Manesh Patel, MD: Putting the VOYAGER findings into some context for ourselves, we got through these lessons, and now we can think about COMPASS and VOYAGER and how that helps our patients. Before we delve deeply into those for at least a few minutes, I wanted to make sure we think about the level of evidence for antiplatelet therapy postrevascularization. I say that humbly because I’m a guy who, even though I’ve done the trials and I’m in our lab, and sometimes it’s hard to change what you’ve done in the past. People postrevascularization, extrapolated from the coronary world, would get aspirin and clopidogrel in our lab and most places—right or wrong—after a stenting procedure of the SFA [superficial femoral artery] or below the knee.
That has started to change, but before we think about the VOYAGER findings, Marc, I’ll come back to you to say it’s not too many sentences or trials we have to quote when we think about postrevascularization evidence—a few, maybe Dutch BOA [Bypass Oral Anticoagulant or Aspirin] or others. What’s your sort of summary statement on the level of evidence before we had VOYAGER in this space?
Marc P. Bonaca, MD, MPH: These were antithrombotic therapies. It’s fair to say there were no clear wins. There was CASPAR, which was the familiar combination of DAPT vs aspirin after bypass. It was a solidly neutral trial. The hazard ratio was 0.98. There was heterogeneity for vein vs prosthetic, which raised a lot of questions. It didn’t address the endothelium question, but mortality went the wrong way. There’s no benefit from limb outcomes, so that largely prevented surgeons from broadly adapting DAPT in the postrevascularization setting, although there’s some question of whether you might use it for certain graft types.
Then there was Dutch BOA, which recapitulated what WAVE showed. It was focused on graft occlusion, but there’s no benefit.
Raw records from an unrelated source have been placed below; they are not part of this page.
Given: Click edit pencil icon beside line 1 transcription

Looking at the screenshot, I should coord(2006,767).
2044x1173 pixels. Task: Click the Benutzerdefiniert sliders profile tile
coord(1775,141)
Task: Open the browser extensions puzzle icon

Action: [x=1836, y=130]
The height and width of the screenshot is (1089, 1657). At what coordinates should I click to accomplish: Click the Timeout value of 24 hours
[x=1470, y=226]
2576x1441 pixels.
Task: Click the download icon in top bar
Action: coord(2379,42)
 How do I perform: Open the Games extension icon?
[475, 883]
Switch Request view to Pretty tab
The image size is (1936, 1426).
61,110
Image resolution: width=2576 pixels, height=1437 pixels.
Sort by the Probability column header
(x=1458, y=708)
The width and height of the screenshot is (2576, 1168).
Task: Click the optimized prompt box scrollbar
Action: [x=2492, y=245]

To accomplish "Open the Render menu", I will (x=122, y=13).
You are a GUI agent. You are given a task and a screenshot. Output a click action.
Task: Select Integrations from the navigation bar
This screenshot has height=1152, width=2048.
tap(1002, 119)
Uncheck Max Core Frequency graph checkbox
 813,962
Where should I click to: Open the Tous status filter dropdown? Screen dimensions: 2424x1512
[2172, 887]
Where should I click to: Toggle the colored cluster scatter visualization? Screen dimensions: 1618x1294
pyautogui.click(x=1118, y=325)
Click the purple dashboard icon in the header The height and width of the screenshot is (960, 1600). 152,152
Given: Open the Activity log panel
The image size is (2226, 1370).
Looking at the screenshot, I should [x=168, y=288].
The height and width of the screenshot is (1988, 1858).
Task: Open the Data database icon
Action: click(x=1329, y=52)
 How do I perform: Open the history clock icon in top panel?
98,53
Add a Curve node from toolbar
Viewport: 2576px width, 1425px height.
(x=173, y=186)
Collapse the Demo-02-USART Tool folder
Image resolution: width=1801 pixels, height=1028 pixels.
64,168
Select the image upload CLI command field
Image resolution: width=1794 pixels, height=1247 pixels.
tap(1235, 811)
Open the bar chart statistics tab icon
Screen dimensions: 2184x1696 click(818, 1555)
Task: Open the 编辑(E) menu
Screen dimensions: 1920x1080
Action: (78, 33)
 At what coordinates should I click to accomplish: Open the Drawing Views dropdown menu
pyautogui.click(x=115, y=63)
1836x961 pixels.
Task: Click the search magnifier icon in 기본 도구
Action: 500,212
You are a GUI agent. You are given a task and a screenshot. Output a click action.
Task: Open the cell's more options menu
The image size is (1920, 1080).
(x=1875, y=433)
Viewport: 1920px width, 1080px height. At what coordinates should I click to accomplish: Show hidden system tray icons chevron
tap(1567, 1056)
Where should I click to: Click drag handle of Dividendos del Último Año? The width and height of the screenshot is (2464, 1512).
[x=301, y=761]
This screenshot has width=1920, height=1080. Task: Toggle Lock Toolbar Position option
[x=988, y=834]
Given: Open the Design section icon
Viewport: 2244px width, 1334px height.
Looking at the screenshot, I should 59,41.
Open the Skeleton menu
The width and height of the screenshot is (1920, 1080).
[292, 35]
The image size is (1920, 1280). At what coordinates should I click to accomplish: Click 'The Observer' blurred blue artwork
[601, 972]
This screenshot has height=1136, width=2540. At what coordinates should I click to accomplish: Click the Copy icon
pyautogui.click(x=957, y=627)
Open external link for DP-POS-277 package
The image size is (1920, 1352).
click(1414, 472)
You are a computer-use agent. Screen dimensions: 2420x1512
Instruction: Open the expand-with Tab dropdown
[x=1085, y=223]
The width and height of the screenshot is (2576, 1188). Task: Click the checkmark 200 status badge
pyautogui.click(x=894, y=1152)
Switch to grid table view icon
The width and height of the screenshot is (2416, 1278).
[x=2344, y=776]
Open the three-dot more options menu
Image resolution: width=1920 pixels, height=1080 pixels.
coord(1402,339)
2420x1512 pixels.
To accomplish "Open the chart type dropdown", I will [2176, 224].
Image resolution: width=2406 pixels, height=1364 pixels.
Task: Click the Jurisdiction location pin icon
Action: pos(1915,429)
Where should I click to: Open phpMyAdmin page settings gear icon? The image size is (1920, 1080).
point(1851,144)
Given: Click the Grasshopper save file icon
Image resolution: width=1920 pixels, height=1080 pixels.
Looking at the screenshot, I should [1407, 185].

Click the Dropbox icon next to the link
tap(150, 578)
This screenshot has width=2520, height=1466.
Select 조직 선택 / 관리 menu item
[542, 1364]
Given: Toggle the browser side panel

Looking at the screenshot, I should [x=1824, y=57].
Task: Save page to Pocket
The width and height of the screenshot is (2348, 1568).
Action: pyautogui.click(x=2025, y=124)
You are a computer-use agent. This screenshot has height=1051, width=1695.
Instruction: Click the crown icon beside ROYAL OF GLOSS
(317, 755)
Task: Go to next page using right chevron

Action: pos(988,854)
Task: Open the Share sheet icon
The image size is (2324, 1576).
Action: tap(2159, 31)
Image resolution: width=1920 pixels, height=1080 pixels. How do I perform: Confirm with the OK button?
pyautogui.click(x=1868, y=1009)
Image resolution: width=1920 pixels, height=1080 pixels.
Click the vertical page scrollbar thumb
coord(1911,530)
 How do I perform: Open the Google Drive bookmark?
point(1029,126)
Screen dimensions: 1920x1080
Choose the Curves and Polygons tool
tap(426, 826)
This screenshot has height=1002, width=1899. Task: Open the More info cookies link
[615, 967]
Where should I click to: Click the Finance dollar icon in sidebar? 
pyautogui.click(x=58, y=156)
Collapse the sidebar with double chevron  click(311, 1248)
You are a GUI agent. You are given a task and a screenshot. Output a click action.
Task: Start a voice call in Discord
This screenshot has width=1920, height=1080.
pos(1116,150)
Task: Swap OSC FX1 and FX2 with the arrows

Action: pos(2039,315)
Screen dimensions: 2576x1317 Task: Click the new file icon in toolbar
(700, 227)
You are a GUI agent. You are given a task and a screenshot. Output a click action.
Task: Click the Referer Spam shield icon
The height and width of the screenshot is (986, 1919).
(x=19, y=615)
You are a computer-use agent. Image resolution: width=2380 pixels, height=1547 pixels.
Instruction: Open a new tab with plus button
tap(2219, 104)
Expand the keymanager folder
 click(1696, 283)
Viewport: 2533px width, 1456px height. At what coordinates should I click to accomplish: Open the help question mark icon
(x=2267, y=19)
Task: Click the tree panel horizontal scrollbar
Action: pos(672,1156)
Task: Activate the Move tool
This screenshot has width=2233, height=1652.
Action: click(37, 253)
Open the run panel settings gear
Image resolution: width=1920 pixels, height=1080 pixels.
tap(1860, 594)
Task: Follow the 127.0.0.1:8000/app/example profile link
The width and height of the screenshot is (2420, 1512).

There’s no benefit for MACEs [major adverse cardiovascular events] and the same bleeding signal that WAVE showed. Those were the 2 that left people with a lot of questions. There were some subgroup findings that raised questions but no clear win.
Then there was CAMPER, which tried to address the question of endothelium. But because everybody does it, no one would recruit, and we don’t have an answer. Although if you look at elective revascularization for coronary disease, the momentum is to shorter durations of DAPT because the devices are so safe. It’s broadly utilized, between what we know from CASPAR and from what we know from the coronary field, but I’m not sure that a long duration of DAPT would be warranted. So you’re right: it was a desert of evidence for practice.
Manesh Patel, MD: I certainly have sunbathed on the evidence-free beach before, and I’m sure I’ll do it again. A lot of my colleagues do it.
This transcript has been edited for clarity.